Les principales mesures préconisées

La proposition phare, et la plus contestée est la baisse de 30 milliards d’euros, soit 1,5% du PIB, des cotisations sociales, sur une à deux années. Les cotisations sociales et maladie versées par l’employeur seraient diminuées de 20 milliards, tandis que celles des salariés de 10 milliards. Pour financer la protection sociale, le rapport propose d’augmenter la CSG de 2 points, afin de récupérer 20 à 22 milliards d’euros et de relever la TVA de certains produits qui bénéficient de taux réduits pour dégager 5 à 6 milliards et 2 à 3 milliards, en modifiant la fiscalité anti-pollution (taxe carbone) et celle des transactions financières, de l’immobilier et les niches fiscales. Louis Gallois propose d’ajuster le marché du travail en recourant à l’intérim et au CDD limité, tout en renforçant le chômage partiel. Cette mesure légitime l’emploi précaire et remet en cause le travail.

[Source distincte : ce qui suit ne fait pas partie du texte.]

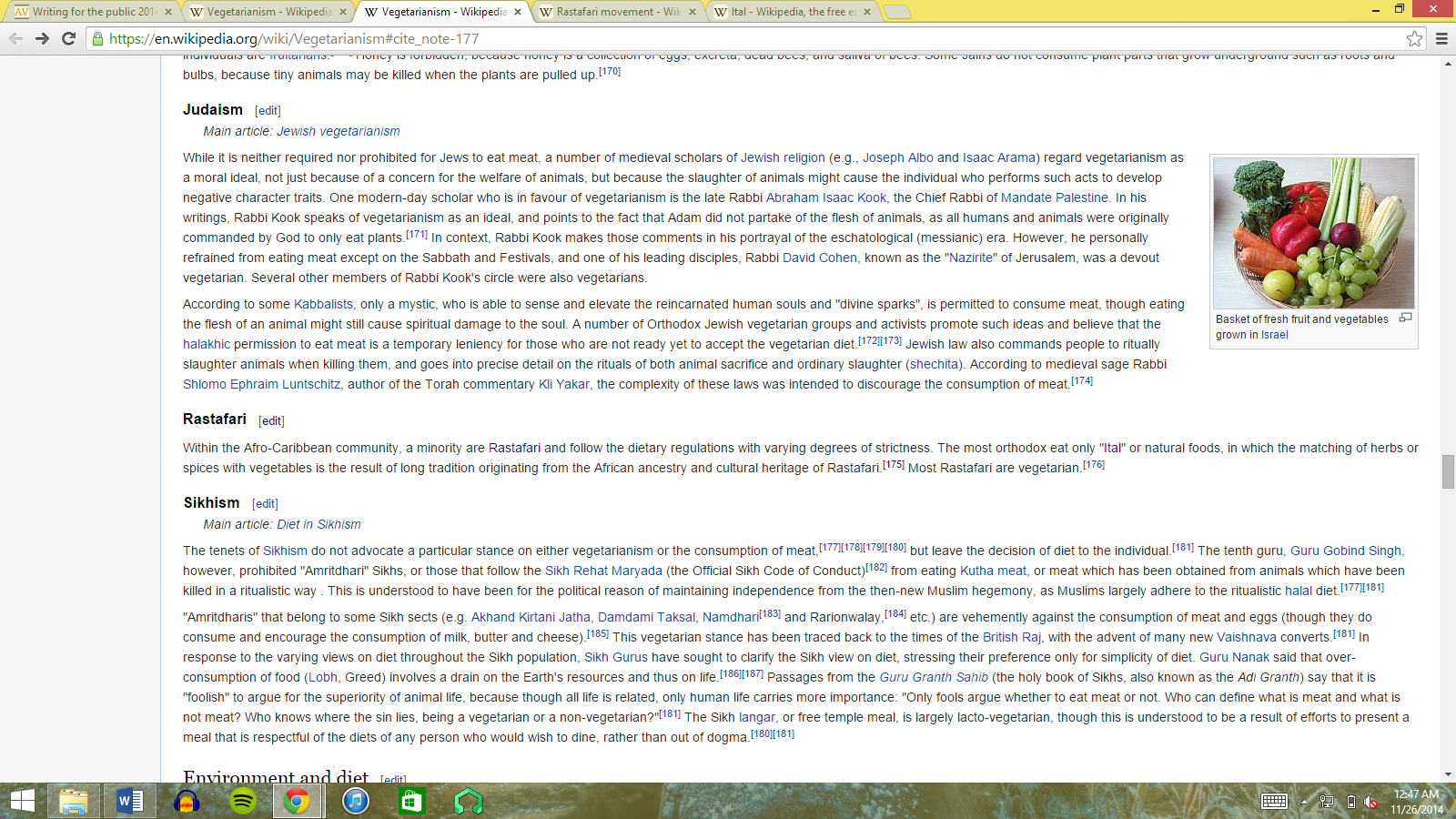
Task: Open the Windows Store taskbar icon
Action: 411,802
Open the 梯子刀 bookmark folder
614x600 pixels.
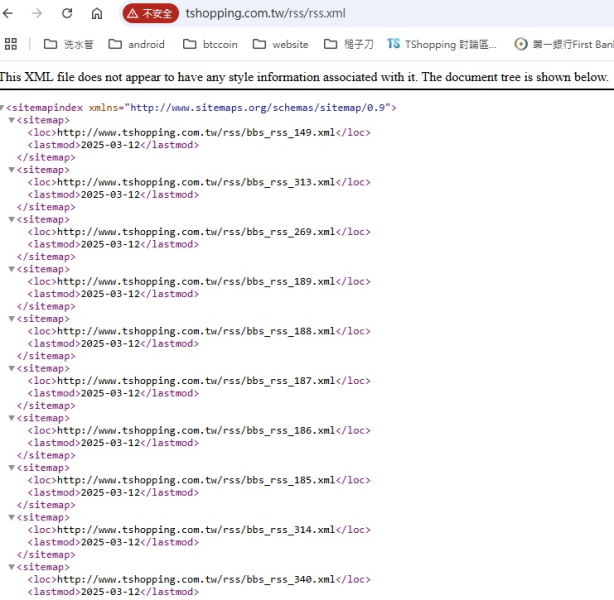coord(348,44)
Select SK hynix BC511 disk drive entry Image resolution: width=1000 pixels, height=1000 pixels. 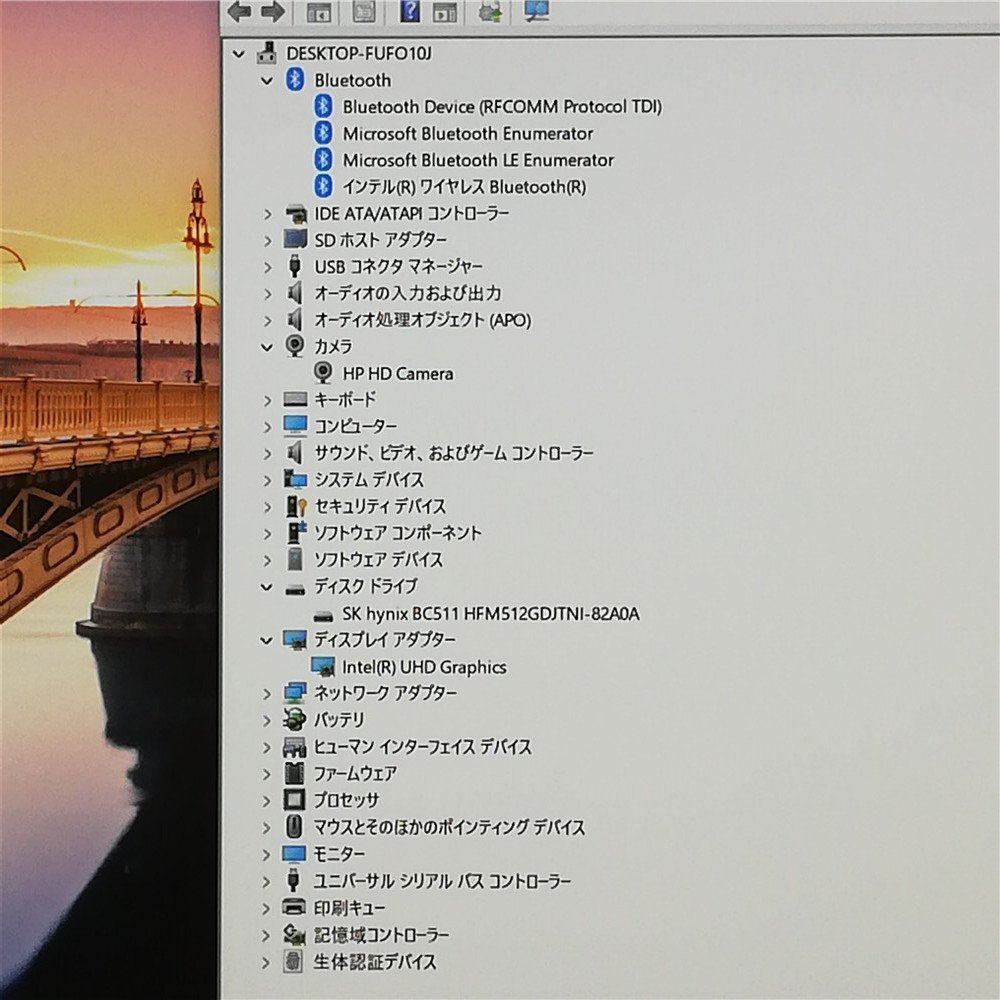pos(490,614)
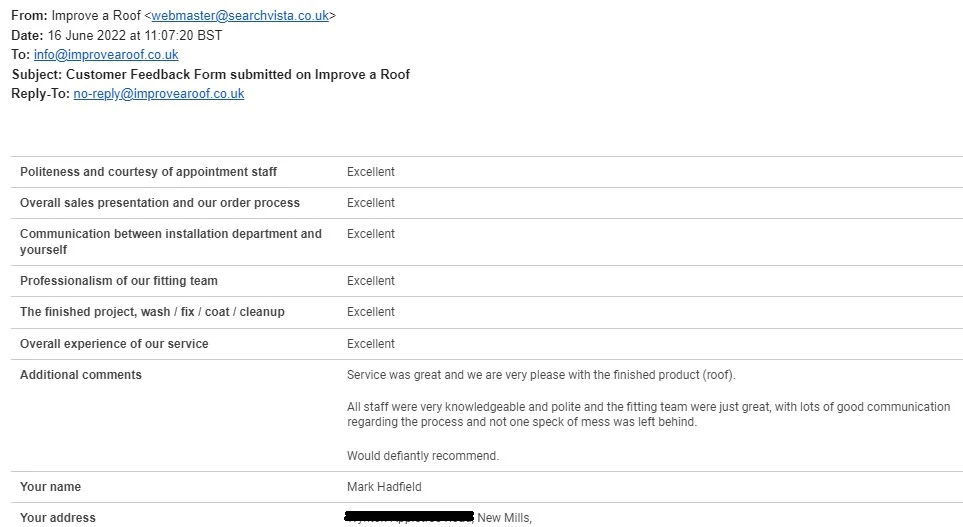Open the no-reply@improvearoof.co.uk reply-to link
This screenshot has height=527, width=963.
159,94
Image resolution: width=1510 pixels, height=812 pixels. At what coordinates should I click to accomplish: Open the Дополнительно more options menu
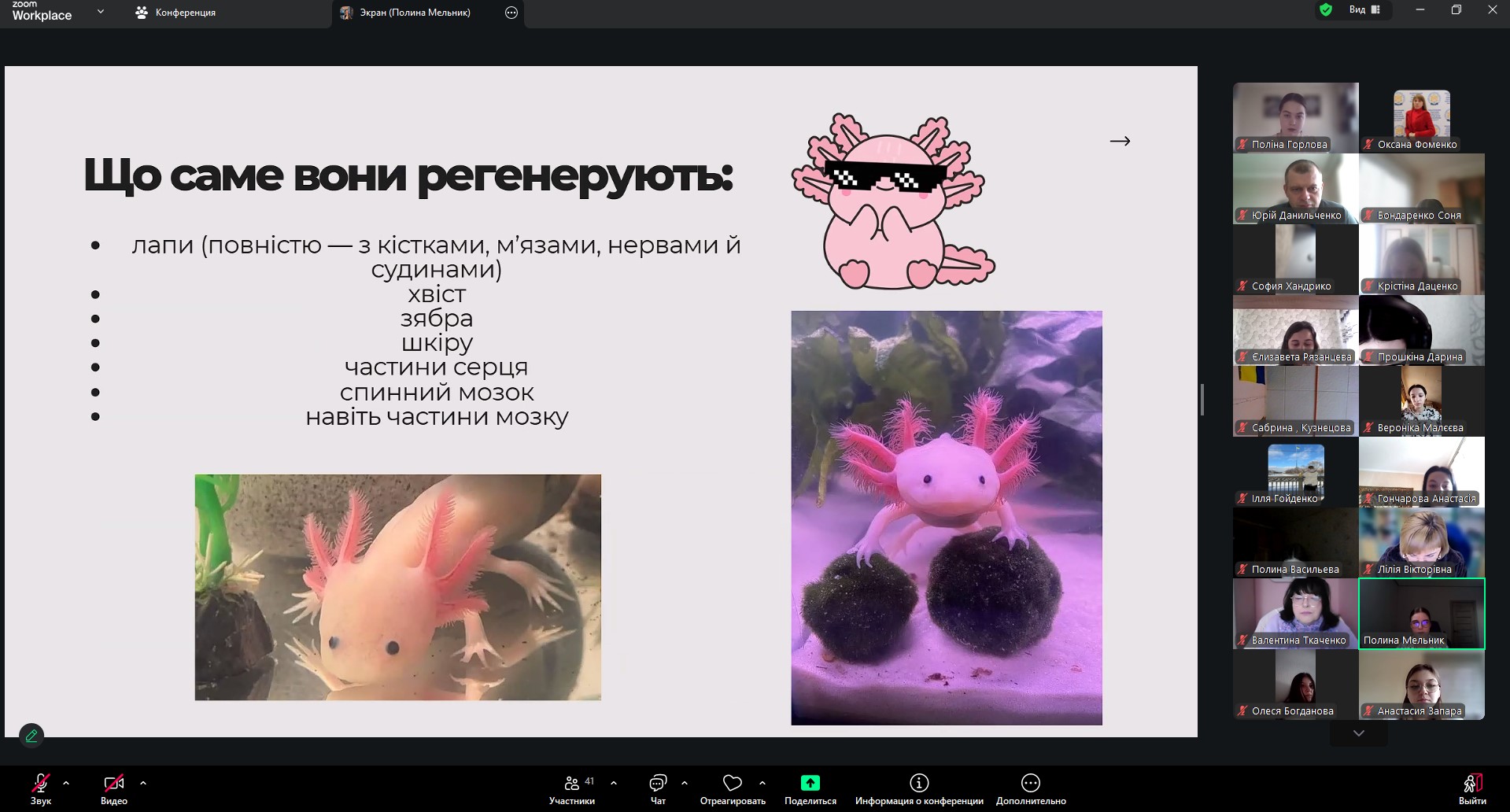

Sur le plan européen, la politique de la concurrence devrait être "davantage au service de l’industrie", avec un avis d’experts accompagnant chaque décision de la Commission européenne et la possibilité de faire appel devant le Conseil des ministres européen. Pour les entreprises, la fiscalité de l’assurance-vie serait aménagée pour allonger la durée de détention et favoriser les placements en actions, au détriment des fonds obligataires. La Banque publique d’investissement (BPI) pourrait investir dans les entreprises avec des actions sans droits de vote, mais offrant une rémunération privilégiée. Le Crédit impôt recherche, les dispositifs "Dutreil" sur la détention et la transmission d’entreprises, la contribution économique territoriale (ex-taxe professionnelle), les incitations sociales aux jeunes entreprises innovantes et les exonérations d’impôt sur le revenu et sur la fortune pour ceux qui investissent dans une PME seraient maintenus au cours des cinq prochaines années. Les aides aux grandes entreprises devraient être conditionnées à des échanges plus étroits avec les fournisseurs et les sous-traitants.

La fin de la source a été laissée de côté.